Alan Gauld wrote:
"Steven D'Aprano" <st...@pearwood.info> wrote
I'm going to be pedantic here... but to quote the Middleman,
specificity is the soul of all good communication.
Be pedantic! :-)
I really liked the explanation although I already sort of knew most of it.
But there were a few nuggets in there I'd missed, like range() being
a type all of its own.
Thank you :)
But one, slightly off-topic, question:
def proper_divisors(n):
return sum(x for x in range(1, int(math.sqrt(n))) if n%x == 0)
Why use math.sqrt() instead of just using the ** operator?
return sum(x for x in range(1, int(n**0.5)) if n%x == 0)
I'd have expected ** to be significantly faster than calling the
function, and given this is a performance tweak...?
Mostly personal taste, but I would expect math.sqrt() to be more
accurate than a generic exponentiation operator, although in this case
the difference shouldn't matter. If your value for n is so large that
you need to care about the floating point rounding errors in n**0.5,
you're probably using the wrong tool.
As for the speed, sqrt() only gets called once, so the difference
shouldn't matter. But for what it's worth:
[st...@sylar ~]$ python3 -m timeit -s "import math" "math.sqrt(1234567)"

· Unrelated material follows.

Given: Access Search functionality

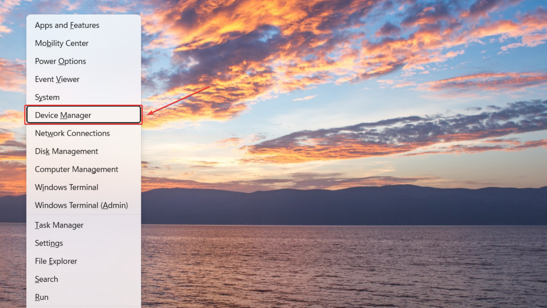Looking at the screenshot, I should coord(46,279).
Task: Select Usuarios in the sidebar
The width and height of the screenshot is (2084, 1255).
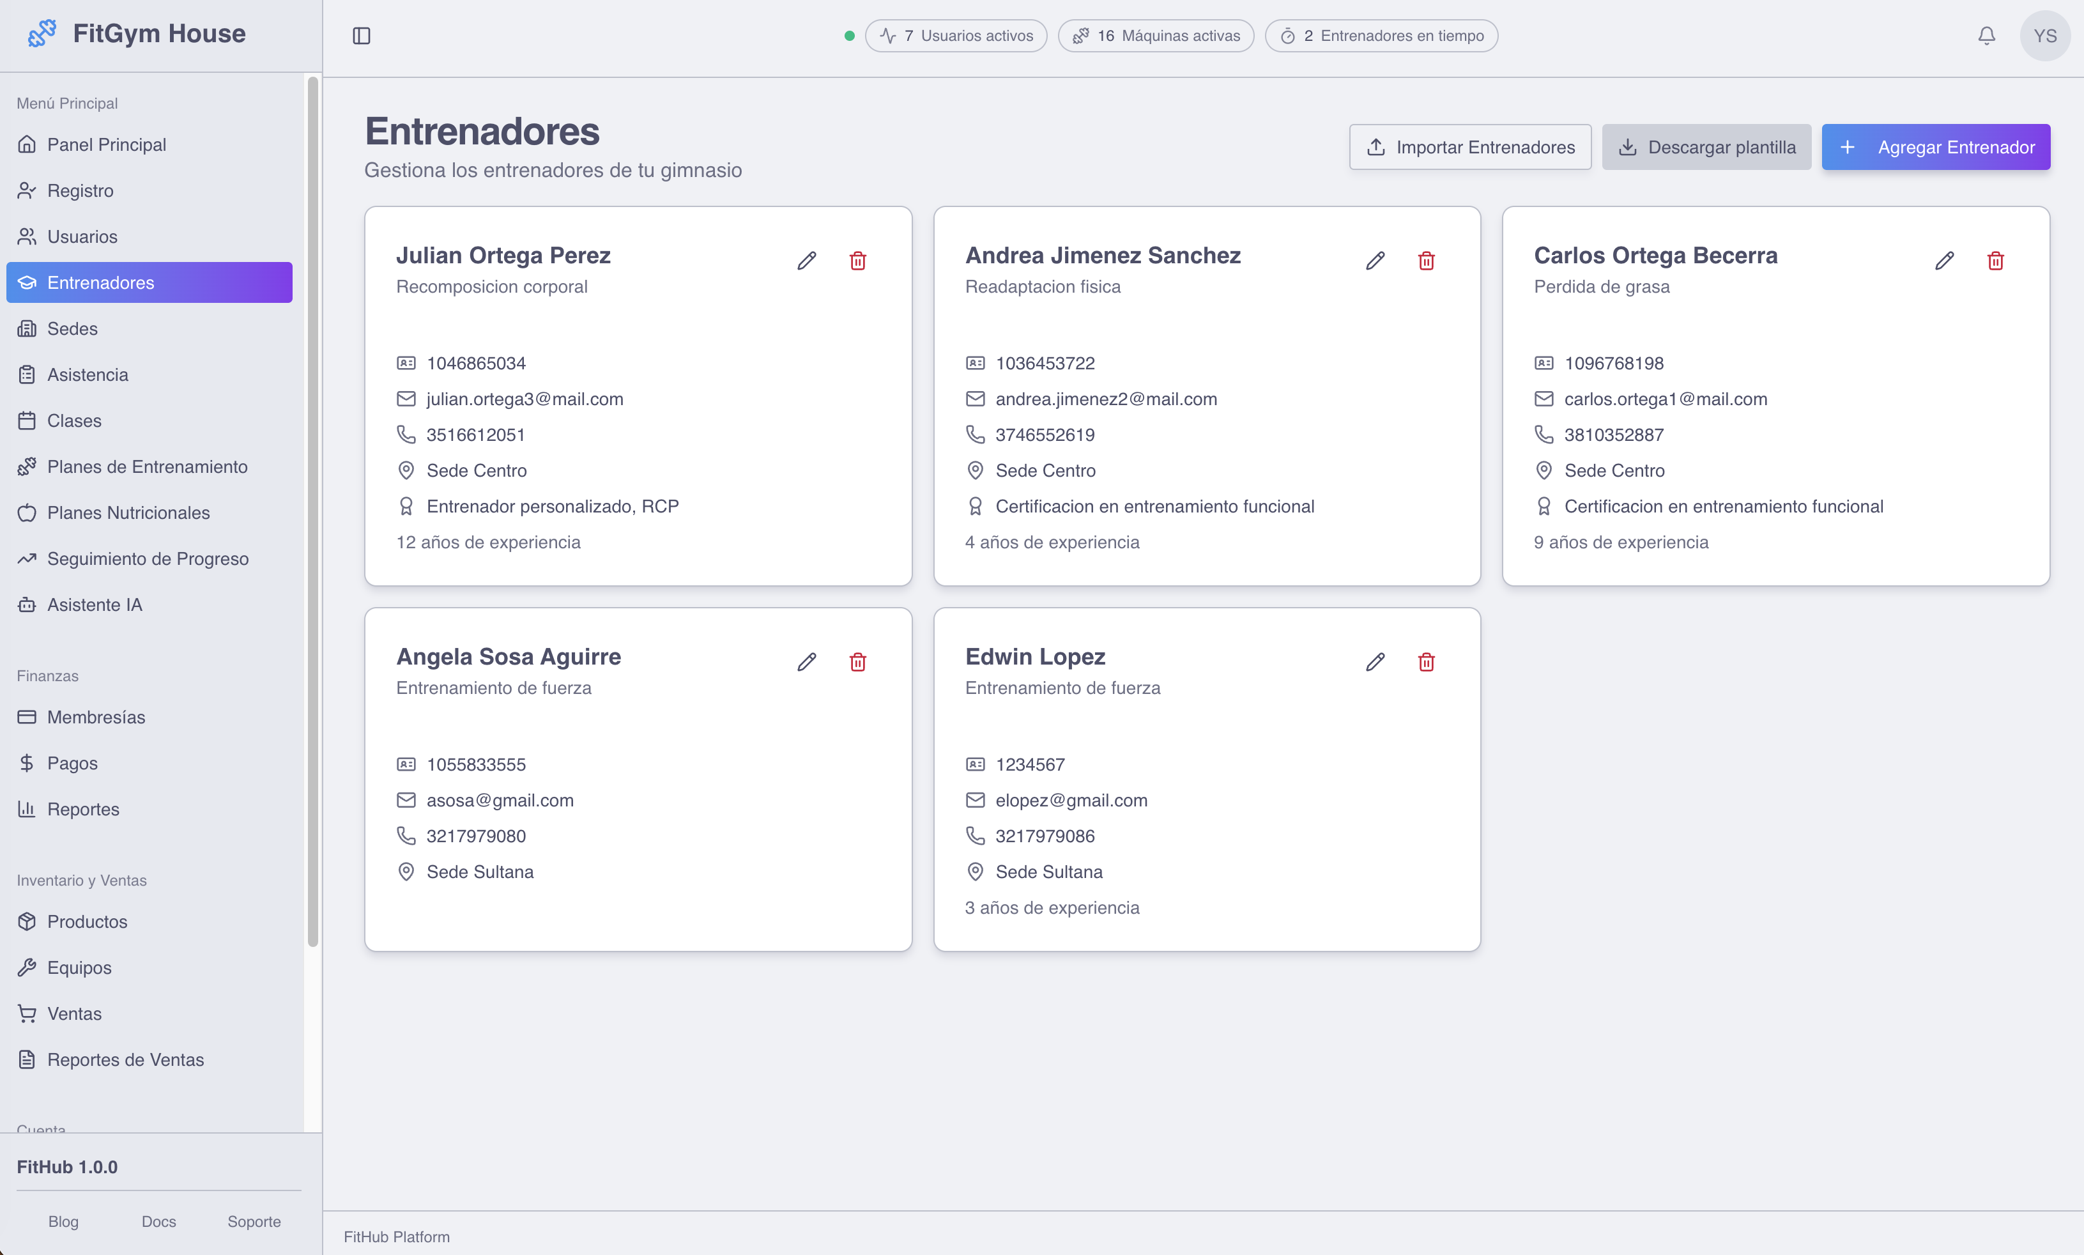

1000000 loops, best of 3: 0.486 usec per loop
[st...@sylar ~]$ python3 -m timeit "1234567**0.5"
1000000 loops, best of 3: 0.265 usec per loop
So on my machine, the overhead of calling a function is about 0.2
micro-seconds. Compare that to:
[st...@sylar ~]$ python3 -m timeit -s "n=1234567" "sum(x for x in
range(1, int(n**0.5)) if n%x == 0)"
1000 loops, best of 3: 515 usec per loop
So changing from math.sqrt(n) to n**0.5 increases the overall speed by
approximately 0.04%. Truly a micro-optimization :)
(I'm deliberately not including the time to import math here. I assume
that the function proper_divisors() will be in a module with other maths
related functions, and therefore you need to import it regardless.)